§ **THE TASK**: Copy out each of the following records line for line, with no changes.

§ **SUPPLIED MATERIAL**:
===============

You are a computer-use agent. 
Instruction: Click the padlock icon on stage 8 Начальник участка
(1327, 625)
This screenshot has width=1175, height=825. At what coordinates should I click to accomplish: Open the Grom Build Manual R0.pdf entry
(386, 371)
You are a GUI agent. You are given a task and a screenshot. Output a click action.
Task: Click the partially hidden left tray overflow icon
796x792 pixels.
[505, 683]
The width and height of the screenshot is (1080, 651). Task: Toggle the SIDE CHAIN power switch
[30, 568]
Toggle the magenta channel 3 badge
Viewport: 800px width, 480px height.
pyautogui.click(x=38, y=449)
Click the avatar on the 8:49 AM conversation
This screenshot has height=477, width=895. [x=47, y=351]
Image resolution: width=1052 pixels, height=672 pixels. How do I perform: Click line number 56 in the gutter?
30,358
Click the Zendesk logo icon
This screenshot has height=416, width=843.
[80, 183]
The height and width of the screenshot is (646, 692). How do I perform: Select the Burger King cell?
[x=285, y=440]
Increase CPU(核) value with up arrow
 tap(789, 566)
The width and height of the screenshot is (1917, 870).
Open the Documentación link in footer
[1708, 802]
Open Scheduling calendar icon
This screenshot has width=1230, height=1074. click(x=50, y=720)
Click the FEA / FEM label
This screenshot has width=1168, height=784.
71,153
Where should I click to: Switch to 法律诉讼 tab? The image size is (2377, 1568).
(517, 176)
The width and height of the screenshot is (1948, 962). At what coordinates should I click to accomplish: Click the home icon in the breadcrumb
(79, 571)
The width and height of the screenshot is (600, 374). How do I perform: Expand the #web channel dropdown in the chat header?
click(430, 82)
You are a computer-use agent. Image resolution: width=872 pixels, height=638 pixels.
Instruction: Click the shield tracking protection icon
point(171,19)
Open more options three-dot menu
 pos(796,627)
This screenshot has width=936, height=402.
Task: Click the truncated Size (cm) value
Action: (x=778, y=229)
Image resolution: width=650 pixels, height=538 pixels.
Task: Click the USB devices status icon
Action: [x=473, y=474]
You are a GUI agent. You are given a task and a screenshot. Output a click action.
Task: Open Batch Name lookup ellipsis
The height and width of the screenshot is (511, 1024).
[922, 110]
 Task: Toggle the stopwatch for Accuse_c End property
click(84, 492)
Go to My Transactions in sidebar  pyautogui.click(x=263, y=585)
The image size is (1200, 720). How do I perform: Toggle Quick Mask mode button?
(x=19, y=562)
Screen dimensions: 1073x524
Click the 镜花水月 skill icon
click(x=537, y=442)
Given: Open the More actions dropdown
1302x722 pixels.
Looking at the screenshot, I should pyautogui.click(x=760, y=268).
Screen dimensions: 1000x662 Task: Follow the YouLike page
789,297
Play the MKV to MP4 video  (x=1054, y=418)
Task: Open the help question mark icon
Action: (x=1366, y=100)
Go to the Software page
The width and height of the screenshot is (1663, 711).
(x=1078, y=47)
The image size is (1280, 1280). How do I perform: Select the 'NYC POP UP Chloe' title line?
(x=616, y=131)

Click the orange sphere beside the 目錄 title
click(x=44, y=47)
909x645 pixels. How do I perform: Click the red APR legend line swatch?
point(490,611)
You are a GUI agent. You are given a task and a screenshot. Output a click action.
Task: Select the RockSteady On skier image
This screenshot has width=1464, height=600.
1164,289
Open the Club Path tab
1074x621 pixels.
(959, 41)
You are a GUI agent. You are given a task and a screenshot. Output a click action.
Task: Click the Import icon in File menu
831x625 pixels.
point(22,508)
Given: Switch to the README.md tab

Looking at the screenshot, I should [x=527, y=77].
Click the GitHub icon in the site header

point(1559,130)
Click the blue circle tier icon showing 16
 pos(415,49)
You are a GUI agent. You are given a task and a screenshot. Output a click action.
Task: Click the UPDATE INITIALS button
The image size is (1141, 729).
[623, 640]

===============

§ **WORKED SOLUTION**:
You are a computer-use agent. 
Instruction: Click the padlock icon on stage 8 Начальник участка
(1327, 625)
This screenshot has width=1175, height=825. At what coordinates should I click to accomplish: Open the Grom Build Manual R0.pdf entry
(386, 371)
You are a GUI agent. You are given a task and a screenshot. Output a click action.
Task: Click the partially hidden left tray overflow icon
796x792 pixels.
[505, 683]
The width and height of the screenshot is (1080, 651). Task: Toggle the SIDE CHAIN power switch
[30, 568]
Toggle the magenta channel 3 badge
Viewport: 800px width, 480px height.
pyautogui.click(x=38, y=449)
Click the avatar on the 8:49 AM conversation
This screenshot has height=477, width=895. [x=47, y=351]
Image resolution: width=1052 pixels, height=672 pixels. How do I perform: Click line number 56 in the gutter?
30,358
Click the Zendesk logo icon
This screenshot has height=416, width=843.
[80, 183]
The height and width of the screenshot is (646, 692). How do I perform: Select the Burger King cell?
[x=285, y=440]
Increase CPU(核) value with up arrow
 tap(789, 566)
The width and height of the screenshot is (1917, 870).
Open the Documentación link in footer
[1708, 802]
Open Scheduling calendar icon
This screenshot has width=1230, height=1074. click(x=50, y=720)
Click the FEA / FEM label
This screenshot has width=1168, height=784.
71,153
Where should I click to: Switch to 法律诉讼 tab? The image size is (2377, 1568).
(517, 176)
The width and height of the screenshot is (1948, 962). At what coordinates should I click to accomplish: Click the home icon in the breadcrumb
(79, 571)
The width and height of the screenshot is (600, 374). How do I perform: Expand the #web channel dropdown in the chat header?
click(430, 82)
You are a computer-use agent. Image resolution: width=872 pixels, height=638 pixels.
Instruction: Click the shield tracking protection icon
point(171,19)
Open more options three-dot menu
 pos(796,627)
This screenshot has width=936, height=402.
Task: Click the truncated Size (cm) value
Action: (x=778, y=229)
Image resolution: width=650 pixels, height=538 pixels.
Task: Click the USB devices status icon
Action: [x=473, y=474]
You are a GUI agent. You are given a task and a screenshot. Output a click action.
Task: Open Batch Name lookup ellipsis
The height and width of the screenshot is (511, 1024).
[922, 110]
 Task: Toggle the stopwatch for Accuse_c End property
click(84, 492)
Go to My Transactions in sidebar  pyautogui.click(x=263, y=585)
The image size is (1200, 720). How do I perform: Toggle Quick Mask mode button?
(x=19, y=562)
Screen dimensions: 1073x524
Click the 镜花水月 skill icon
click(x=537, y=442)
Given: Open the More actions dropdown
1302x722 pixels.
Looking at the screenshot, I should pyautogui.click(x=760, y=268).
Screen dimensions: 1000x662 Task: Follow the YouLike page
789,297
Play the MKV to MP4 video  (x=1054, y=418)
Task: Open the help question mark icon
Action: (x=1366, y=100)
Go to the Software page
The width and height of the screenshot is (1663, 711).
(x=1078, y=47)
The image size is (1280, 1280). How do I perform: Select the 'NYC POP UP Chloe' title line?
(x=616, y=131)

Click the orange sphere beside the 目錄 title
click(x=44, y=47)
909x645 pixels. How do I perform: Click the red APR legend line swatch?
point(490,611)
You are a GUI agent. You are given a task and a screenshot. Output a click action.
Task: Select the RockSteady On skier image
This screenshot has width=1464, height=600.
1164,289
Open the Club Path tab
1074x621 pixels.
(959, 41)
You are a GUI agent. You are given a task and a screenshot. Output a click action.
Task: Click the Import icon in File menu
831x625 pixels.
point(22,508)
Given: Switch to the README.md tab

Looking at the screenshot, I should [x=527, y=77].
Click the GitHub icon in the site header

point(1559,130)
Click the blue circle tier icon showing 16
 pos(415,49)
You are a GUI agent. You are given a task and a screenshot. Output a click action.
Task: Click the UPDATE INITIALS button
The image size is (1141, 729).
[623, 640]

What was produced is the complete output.